*Work instruction*:
Which lines of the data below contain the word "location"? Extract each of those lines in full.

*Records supplied*:
=====

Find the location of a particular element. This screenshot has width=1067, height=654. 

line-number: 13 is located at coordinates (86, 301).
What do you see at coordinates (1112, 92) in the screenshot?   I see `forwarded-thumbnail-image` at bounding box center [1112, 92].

=====

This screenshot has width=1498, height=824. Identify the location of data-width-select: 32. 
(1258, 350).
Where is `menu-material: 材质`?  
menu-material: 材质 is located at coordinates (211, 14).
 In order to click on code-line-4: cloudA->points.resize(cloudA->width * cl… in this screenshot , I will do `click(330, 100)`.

=====

*Solution for this problem*:
Find the location of a particular element. This screenshot has width=1067, height=654. 
This screenshot has width=1498, height=824. Identify the location of data-width-select: 32. 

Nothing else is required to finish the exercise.